- _Records for this exercise_
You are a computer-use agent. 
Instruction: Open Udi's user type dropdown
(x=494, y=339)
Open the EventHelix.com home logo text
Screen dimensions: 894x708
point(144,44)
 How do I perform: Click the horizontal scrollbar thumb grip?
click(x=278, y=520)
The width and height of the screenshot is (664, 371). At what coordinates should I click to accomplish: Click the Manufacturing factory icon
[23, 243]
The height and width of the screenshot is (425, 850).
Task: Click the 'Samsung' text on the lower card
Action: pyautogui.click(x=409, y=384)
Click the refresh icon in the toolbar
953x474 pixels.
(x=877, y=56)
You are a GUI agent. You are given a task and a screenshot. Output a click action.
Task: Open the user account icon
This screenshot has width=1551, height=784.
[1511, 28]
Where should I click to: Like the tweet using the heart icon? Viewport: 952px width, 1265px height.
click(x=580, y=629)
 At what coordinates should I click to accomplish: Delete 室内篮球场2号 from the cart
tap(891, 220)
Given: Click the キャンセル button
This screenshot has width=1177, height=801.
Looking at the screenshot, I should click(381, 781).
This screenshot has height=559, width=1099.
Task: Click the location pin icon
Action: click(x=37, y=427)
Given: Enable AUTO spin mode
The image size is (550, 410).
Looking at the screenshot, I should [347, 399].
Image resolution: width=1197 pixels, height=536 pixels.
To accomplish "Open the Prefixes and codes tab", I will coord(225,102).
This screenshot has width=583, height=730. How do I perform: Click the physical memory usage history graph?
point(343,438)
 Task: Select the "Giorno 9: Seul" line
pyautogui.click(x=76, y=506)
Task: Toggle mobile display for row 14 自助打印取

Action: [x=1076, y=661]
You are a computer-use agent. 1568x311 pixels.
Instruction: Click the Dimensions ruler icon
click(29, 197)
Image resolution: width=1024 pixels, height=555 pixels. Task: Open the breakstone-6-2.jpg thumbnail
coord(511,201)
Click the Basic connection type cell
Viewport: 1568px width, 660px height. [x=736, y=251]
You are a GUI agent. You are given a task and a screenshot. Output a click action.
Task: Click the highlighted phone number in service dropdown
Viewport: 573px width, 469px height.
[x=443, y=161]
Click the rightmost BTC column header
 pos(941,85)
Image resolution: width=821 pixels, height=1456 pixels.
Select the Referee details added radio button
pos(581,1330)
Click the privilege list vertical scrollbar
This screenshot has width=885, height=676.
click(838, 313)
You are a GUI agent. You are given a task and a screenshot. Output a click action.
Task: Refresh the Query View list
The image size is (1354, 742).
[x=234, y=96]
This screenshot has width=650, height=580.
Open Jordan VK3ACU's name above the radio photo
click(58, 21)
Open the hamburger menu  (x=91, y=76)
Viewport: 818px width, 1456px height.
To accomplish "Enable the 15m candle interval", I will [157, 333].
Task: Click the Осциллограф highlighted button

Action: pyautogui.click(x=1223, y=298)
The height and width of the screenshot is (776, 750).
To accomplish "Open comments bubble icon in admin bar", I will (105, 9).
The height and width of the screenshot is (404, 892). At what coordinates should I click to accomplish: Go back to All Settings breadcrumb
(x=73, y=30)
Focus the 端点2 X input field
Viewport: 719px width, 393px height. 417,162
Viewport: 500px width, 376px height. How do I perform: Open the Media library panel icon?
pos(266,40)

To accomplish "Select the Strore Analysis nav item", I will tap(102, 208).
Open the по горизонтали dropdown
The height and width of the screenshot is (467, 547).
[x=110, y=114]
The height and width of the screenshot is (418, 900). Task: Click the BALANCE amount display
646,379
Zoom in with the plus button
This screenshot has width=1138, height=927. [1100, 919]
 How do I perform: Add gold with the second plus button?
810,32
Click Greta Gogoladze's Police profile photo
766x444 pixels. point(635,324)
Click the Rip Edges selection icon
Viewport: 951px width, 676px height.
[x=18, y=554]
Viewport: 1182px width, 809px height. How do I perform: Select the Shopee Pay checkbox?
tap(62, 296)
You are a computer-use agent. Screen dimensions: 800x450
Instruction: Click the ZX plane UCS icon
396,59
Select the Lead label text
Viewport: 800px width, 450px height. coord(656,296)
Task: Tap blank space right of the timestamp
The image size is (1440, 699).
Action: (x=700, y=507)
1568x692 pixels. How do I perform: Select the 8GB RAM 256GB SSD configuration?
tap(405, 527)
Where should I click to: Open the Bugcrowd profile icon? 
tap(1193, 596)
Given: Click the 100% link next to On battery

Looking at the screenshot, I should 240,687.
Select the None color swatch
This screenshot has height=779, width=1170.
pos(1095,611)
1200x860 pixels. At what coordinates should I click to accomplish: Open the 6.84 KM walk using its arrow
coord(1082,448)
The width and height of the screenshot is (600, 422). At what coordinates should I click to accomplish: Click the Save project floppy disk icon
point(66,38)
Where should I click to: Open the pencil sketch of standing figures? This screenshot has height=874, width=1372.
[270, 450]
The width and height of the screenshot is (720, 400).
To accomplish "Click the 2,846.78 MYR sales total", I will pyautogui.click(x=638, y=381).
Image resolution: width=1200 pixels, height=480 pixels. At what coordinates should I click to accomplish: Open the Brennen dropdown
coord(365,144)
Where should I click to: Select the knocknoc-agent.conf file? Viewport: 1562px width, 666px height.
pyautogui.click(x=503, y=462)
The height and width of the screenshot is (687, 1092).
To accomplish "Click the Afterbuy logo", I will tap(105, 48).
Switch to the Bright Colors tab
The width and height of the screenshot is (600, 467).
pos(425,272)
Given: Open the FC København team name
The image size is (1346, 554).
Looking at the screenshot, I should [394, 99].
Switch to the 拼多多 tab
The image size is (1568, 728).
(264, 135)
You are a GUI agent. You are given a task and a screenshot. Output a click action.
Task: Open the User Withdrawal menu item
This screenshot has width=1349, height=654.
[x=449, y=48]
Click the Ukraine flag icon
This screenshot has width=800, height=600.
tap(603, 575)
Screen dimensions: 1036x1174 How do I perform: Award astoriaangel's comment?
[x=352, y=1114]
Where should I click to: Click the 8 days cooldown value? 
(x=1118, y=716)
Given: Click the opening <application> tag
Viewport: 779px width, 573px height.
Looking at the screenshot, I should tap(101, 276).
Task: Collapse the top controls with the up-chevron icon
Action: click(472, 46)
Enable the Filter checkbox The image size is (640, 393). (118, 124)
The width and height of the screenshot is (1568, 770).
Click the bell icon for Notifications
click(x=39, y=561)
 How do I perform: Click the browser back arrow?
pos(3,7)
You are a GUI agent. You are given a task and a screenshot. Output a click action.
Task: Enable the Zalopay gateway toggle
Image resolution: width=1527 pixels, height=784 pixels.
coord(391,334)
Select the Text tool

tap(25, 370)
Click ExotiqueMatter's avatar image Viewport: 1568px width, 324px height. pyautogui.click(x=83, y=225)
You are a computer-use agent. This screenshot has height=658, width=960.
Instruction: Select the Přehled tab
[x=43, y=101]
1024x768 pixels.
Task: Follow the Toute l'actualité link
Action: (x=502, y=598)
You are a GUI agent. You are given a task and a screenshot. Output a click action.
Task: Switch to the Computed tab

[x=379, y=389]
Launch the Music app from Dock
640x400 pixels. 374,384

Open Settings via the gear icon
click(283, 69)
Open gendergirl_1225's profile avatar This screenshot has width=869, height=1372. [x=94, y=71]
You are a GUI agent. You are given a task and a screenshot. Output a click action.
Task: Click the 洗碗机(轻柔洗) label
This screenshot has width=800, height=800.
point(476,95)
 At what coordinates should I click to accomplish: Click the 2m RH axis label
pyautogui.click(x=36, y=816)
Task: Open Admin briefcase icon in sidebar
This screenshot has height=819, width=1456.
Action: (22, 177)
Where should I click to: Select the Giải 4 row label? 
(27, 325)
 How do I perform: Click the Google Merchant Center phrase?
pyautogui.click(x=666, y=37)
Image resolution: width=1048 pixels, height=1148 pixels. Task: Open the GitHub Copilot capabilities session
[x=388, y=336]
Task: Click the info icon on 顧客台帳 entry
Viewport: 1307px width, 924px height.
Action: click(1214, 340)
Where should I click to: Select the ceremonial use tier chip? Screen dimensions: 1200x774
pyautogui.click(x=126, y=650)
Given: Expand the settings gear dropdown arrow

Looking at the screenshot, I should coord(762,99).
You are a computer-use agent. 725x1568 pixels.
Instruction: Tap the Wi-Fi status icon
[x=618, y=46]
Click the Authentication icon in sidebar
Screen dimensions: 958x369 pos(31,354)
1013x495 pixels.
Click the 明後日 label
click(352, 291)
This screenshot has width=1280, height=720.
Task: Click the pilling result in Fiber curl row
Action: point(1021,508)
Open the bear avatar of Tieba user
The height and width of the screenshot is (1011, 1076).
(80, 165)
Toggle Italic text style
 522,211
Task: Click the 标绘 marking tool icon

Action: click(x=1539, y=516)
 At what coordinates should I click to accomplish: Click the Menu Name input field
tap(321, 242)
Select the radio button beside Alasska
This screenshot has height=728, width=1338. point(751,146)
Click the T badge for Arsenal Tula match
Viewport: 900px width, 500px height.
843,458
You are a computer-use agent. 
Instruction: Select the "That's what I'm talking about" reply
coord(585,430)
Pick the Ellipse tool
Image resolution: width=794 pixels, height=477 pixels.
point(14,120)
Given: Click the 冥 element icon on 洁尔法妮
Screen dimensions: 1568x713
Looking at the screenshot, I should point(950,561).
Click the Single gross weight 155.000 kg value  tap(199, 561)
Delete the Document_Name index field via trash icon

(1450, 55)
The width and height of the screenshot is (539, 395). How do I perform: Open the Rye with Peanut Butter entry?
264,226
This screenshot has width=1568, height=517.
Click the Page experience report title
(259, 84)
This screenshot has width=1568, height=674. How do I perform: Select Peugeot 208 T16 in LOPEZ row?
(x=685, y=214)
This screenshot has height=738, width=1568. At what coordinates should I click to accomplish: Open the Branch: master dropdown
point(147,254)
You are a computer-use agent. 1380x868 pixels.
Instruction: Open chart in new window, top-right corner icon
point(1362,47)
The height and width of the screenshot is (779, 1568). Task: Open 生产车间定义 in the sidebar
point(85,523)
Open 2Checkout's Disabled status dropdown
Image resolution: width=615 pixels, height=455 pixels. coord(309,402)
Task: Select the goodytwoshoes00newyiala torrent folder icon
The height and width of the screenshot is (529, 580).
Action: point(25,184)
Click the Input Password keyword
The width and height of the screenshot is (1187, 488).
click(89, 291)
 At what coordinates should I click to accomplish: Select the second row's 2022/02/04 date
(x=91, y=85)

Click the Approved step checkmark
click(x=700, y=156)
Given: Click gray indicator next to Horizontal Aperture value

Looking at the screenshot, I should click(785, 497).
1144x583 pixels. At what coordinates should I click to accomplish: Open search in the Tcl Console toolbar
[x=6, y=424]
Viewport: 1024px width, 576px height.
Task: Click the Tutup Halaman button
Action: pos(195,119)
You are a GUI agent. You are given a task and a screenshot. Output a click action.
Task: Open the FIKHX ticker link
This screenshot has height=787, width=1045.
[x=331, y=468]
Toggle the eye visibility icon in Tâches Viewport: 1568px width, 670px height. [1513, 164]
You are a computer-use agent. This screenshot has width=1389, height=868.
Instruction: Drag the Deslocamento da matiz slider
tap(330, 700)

- _Exercise aim_
Only the lines above from the line containing "This screenshot has width=1551, height=784." through the line containing "Given: Enable AUTO spin mode" should be retyped, exactly and with both ends included.

- _Task response_
This screenshot has width=1551, height=784.
[1511, 28]
Where should I click to: Like the tweet using the heart icon? Viewport: 952px width, 1265px height.
click(x=580, y=629)
 At what coordinates should I click to accomplish: Delete 室内篮球场2号 from the cart
tap(891, 220)
Given: Click the キャンセル button
This screenshot has width=1177, height=801.
Looking at the screenshot, I should click(381, 781).
This screenshot has height=559, width=1099.
Task: Click the location pin icon
Action: click(x=37, y=427)
Given: Enable AUTO spin mode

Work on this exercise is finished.